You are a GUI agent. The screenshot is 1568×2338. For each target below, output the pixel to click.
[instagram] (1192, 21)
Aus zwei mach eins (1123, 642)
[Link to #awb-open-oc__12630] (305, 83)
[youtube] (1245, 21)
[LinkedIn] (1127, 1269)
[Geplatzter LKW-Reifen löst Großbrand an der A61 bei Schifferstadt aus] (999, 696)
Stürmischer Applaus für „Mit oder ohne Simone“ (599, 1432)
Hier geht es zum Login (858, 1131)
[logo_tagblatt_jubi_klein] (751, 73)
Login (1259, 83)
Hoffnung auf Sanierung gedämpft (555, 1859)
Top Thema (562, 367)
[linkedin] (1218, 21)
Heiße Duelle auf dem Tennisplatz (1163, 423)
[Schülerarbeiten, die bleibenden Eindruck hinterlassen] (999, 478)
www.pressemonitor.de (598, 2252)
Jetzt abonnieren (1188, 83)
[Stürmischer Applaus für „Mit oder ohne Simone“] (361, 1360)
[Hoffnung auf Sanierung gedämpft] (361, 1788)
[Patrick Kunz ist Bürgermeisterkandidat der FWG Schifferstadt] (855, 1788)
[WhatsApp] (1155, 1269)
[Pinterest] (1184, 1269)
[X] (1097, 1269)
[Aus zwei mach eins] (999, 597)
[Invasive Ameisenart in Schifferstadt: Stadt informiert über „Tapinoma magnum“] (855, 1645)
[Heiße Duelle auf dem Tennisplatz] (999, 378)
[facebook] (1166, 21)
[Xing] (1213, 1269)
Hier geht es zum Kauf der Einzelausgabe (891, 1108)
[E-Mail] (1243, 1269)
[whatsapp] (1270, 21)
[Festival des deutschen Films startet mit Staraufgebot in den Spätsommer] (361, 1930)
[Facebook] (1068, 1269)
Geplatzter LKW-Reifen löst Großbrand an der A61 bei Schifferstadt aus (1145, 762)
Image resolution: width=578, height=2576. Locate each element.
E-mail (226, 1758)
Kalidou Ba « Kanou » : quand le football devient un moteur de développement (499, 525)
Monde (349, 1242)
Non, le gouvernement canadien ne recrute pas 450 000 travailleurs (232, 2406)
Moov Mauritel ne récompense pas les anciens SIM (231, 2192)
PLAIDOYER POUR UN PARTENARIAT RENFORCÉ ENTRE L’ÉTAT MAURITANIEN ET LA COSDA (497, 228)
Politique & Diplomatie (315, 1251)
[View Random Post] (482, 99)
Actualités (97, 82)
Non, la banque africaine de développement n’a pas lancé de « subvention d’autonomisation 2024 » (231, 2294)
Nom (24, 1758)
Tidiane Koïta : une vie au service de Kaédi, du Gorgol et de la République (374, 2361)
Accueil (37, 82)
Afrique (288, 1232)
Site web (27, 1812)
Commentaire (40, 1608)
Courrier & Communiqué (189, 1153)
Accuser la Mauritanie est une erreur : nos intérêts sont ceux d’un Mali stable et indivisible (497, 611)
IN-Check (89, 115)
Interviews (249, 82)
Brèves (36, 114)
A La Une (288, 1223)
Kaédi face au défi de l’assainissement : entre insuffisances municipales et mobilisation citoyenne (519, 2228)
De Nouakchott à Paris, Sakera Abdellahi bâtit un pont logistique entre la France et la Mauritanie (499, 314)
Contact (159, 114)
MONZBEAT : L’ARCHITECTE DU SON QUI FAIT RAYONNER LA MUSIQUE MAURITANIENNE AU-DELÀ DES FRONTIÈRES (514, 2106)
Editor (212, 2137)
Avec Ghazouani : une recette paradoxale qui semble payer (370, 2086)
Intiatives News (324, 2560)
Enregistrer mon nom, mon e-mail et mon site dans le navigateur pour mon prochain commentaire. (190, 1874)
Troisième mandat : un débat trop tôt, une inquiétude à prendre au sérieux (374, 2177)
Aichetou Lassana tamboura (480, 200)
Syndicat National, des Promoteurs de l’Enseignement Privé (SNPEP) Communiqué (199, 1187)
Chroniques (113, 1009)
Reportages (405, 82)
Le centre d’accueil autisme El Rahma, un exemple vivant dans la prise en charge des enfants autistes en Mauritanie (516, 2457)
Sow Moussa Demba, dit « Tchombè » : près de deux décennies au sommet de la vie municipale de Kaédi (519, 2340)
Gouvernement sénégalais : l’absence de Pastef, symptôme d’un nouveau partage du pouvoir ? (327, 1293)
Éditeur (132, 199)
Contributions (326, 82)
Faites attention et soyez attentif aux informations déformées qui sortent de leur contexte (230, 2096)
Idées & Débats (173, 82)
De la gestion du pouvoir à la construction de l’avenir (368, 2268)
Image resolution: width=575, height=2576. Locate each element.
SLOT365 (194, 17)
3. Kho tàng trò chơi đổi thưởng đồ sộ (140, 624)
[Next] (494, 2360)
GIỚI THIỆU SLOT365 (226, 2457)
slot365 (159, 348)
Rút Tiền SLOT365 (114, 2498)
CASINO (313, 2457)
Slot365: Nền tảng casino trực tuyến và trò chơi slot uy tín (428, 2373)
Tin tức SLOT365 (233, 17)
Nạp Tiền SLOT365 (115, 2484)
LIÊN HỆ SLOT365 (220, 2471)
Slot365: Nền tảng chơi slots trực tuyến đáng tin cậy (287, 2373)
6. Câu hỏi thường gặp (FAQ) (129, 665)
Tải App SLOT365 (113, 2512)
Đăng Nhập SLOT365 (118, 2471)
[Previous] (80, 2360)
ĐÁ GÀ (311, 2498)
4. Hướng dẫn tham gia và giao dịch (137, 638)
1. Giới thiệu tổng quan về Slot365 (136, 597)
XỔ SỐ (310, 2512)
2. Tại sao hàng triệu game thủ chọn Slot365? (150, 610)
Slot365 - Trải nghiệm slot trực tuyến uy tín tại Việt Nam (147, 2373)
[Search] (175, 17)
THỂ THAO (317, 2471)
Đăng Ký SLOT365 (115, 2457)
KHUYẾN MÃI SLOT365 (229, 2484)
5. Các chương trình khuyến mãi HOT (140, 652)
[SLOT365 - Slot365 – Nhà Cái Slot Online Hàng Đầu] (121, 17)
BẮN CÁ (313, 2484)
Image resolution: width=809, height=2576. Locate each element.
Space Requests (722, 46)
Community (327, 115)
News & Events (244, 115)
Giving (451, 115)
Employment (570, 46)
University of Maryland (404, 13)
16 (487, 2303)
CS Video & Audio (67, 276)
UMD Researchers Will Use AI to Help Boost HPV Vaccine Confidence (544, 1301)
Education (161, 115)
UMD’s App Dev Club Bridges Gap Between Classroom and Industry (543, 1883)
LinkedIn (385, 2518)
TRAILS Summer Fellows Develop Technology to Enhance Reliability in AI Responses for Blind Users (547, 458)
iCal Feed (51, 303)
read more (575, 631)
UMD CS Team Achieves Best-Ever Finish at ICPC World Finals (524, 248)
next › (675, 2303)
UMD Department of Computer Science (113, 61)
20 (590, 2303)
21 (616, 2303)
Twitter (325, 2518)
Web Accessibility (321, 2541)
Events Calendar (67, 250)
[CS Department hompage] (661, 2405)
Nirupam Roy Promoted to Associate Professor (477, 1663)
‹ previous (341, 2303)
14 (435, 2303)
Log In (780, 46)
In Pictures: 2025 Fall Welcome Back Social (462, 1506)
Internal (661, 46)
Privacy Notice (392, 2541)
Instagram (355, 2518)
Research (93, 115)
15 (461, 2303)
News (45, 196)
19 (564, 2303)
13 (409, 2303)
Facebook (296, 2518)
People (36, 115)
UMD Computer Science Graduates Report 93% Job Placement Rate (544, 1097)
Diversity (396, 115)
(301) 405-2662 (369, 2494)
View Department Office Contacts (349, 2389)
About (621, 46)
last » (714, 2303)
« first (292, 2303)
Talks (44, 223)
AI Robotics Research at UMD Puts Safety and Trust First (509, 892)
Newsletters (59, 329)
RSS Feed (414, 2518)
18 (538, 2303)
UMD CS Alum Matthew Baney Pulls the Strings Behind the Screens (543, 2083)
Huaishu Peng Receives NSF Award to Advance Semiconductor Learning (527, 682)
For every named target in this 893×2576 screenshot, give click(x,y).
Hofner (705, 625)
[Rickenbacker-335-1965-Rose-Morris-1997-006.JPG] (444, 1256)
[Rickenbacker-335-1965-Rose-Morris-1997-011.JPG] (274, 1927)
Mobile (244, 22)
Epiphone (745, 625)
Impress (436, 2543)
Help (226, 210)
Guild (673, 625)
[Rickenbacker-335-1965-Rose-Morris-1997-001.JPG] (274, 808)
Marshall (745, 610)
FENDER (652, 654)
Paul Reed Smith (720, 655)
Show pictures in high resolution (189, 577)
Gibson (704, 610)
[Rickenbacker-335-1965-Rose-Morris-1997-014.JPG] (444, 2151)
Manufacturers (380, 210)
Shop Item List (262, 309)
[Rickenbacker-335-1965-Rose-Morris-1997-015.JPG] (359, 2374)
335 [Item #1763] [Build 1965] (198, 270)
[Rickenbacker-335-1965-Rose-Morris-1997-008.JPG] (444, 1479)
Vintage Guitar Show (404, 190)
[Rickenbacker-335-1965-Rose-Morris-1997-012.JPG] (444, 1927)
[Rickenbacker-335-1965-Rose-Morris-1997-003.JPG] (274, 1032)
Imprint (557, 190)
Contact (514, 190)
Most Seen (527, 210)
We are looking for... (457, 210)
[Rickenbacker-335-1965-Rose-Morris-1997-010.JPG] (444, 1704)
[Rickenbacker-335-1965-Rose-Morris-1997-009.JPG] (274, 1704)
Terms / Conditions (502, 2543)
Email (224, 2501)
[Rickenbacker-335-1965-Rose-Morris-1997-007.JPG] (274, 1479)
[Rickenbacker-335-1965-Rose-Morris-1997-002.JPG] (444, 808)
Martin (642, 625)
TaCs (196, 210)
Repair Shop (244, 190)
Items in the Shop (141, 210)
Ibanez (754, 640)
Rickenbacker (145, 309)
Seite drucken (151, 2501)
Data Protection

▬▬▬▬▬▬

**Your goal:** Starting with the first line of the listing above, copy each line exactly until you have copied the line containing "[Geplatzter LKW-Reifen löst". Stop there.

**Problem solution:**
You are a GUI agent. The screenshot is 1568×2338. For each target below, output the pixel to click.
[instagram] (1192, 21)
Aus zwei mach eins (1123, 642)
[Link to #awb-open-oc__12630] (305, 83)
[youtube] (1245, 21)
[LinkedIn] (1127, 1269)
[Geplatzter LKW-Reifen löst Großbrand an der A61 bei Schifferstadt aus] (999, 696)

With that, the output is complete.